**SOURCE EXCERPT:**
-=-=-

You need to have registered with HMRC for PAYE if you want to pay yourself any wages. And file a monthly return before you pay anything. You can do all this yourself, if you wish, you don't need an accountant to make this return.

As mentioned, paying 3 months in one go is likely to incur an NI charge that might not have been needed if you paid it over 3 months or 13 weeks. If you do have NI or tax to pay, you need to send this to HMRC in a timely manner (or risk a fine).

Alternatively you can declare a dividend, which has to be paid according to the shareholders a the time. Again, you need to be aware of implications to personal tax to anyone receiving a dividend above the allowance.

I suggest you check carefully before making any payments.
 
D

Deleted member 26818

There are many ways of paying yourself from a Ltd. Co.

One method is to pay yourself so little, that you do not have to pay either tax or NI. The rest is then paid in dividends.
Dividends being taxed differently from earnings.

Another way is to pay your self a decent wage and then pay tax and NI, your Ltd. Co. would then have to pay Employer’s NI contribution.

-=-=-

**STORED ROWS:**
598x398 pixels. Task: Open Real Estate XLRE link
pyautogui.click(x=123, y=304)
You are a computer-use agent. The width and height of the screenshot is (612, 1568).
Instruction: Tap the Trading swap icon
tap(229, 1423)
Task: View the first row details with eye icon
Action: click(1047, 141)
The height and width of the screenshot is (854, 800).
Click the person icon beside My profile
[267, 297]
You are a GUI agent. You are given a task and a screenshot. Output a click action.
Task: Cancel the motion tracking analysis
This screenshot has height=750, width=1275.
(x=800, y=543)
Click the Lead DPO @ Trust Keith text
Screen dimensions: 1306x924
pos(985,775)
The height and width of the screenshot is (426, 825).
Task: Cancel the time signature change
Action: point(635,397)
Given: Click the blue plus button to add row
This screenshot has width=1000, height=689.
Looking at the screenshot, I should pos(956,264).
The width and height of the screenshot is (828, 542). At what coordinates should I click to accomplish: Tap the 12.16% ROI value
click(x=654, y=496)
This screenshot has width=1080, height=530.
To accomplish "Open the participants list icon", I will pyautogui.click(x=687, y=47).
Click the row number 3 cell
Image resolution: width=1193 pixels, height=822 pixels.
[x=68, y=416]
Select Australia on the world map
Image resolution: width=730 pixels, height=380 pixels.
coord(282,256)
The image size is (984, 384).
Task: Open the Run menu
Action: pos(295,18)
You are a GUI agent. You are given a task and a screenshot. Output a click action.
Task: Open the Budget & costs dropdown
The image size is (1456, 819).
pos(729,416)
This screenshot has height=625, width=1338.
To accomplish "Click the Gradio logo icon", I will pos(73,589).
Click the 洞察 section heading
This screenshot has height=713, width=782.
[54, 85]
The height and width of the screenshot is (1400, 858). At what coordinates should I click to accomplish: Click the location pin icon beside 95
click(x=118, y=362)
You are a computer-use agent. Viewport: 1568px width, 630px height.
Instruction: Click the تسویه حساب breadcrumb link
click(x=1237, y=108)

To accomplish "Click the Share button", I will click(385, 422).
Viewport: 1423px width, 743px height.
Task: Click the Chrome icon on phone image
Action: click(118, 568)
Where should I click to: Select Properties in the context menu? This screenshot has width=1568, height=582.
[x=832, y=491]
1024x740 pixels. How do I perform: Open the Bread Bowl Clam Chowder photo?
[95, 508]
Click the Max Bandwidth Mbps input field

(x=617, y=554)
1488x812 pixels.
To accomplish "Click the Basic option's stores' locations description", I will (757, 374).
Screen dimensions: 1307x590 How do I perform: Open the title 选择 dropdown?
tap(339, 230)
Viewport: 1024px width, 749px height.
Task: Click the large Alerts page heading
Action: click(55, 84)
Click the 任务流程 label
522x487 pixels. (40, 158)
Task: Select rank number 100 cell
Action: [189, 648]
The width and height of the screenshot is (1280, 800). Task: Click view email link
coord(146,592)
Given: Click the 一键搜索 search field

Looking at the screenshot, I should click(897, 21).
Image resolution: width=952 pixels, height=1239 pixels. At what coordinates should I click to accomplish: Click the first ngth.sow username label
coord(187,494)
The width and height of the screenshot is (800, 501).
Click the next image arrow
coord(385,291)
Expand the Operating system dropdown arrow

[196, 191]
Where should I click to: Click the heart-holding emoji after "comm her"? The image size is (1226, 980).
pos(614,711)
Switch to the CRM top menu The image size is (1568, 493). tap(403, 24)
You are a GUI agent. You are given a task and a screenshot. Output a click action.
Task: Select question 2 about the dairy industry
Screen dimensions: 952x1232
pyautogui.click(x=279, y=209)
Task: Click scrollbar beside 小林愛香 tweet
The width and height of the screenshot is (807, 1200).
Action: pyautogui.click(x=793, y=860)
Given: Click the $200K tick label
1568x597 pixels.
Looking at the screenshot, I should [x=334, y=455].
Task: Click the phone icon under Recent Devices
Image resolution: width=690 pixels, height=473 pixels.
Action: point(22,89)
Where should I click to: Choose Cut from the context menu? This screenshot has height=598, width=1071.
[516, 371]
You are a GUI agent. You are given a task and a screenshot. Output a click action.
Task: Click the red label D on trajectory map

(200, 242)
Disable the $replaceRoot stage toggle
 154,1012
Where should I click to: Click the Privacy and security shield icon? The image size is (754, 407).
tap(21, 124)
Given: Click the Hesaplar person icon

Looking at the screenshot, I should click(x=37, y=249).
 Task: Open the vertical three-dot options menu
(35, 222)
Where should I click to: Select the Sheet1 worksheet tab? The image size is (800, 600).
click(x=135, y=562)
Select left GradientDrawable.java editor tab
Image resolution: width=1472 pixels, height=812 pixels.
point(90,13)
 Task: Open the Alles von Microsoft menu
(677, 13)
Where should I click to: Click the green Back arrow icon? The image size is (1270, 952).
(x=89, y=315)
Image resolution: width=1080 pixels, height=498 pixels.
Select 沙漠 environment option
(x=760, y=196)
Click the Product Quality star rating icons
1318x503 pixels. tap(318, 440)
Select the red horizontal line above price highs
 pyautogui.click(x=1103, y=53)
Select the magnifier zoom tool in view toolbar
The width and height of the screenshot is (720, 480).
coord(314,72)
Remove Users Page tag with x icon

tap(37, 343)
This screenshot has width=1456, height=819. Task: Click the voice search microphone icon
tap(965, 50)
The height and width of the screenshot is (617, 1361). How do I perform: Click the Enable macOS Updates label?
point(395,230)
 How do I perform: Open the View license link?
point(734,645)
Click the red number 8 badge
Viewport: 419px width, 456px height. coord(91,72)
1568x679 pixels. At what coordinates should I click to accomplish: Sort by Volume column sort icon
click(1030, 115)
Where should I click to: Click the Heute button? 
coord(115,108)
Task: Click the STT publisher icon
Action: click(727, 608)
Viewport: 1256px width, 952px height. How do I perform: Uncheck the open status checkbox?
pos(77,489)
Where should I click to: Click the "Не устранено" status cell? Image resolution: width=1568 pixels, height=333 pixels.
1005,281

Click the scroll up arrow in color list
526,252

-=-=-

**DIRECTIONS:**
a: In the excerpt on paying yourself from a limited company, what must you have registered with HMRC for if you want to pay yourself any wages?
b: Repeat the stretch of the excerpt on paying yourself from a limited company from "There are many" through "Employer’s NI contribution.", and switch "decent wage" to "full salary".
c: Resume the excerpt on paying yourself from a limited company, picking up right after its last sentence.
The entries play no part in what follows.

**RESULTS IN ORDER:**
a: PAYE.

b:
There are many ways of paying yourself from a Ltd. Co.

One method is to pay yourself so little, that you do not have to pay either tax or NI. The rest is then paid in dividends.
Dividends being taxed differently from earnings.

Another way is to pay your self a full salary and then pay tax and NI, your Ltd. Co. would then have to pay Employer’s NI contribution.

c:
Another method is to pay yourself as a subcontractor, your Ltd. Co. would deduct 20% CIS tax, and you’d then have to Self Assess.

Another method still, is to pay yourself minimum wage, pay tax and NI, your Ltd. Co. pays Employer’s NI contribution, and the rest is paid as a dividend.
 
D

Deleted member 26818

Expenses can be handled in various ways, depending upon how you decide to pay yourself.
 
N

Nigel

Completely pointless paying yourself as a sub-contractor. That is just another set of accounts to file and you already have to self-asses as a Company Director anyway.

What you need to do is register all the money you take from the business as a ‘Directors loan’. At the end of your FY the accountant will look at how to declare what so that you are the most tax-efficient. It is up to you as MD to ensure you do not take out more than you should. To do so at the behest of HMRC or other creditors could mean you are trading whilst technically insolvent and that is a criminal offence.

You do not have to register for payroll if you earn less than £118 per week which is unlikely.

Payroll software is also free for companies with less than 10 employees.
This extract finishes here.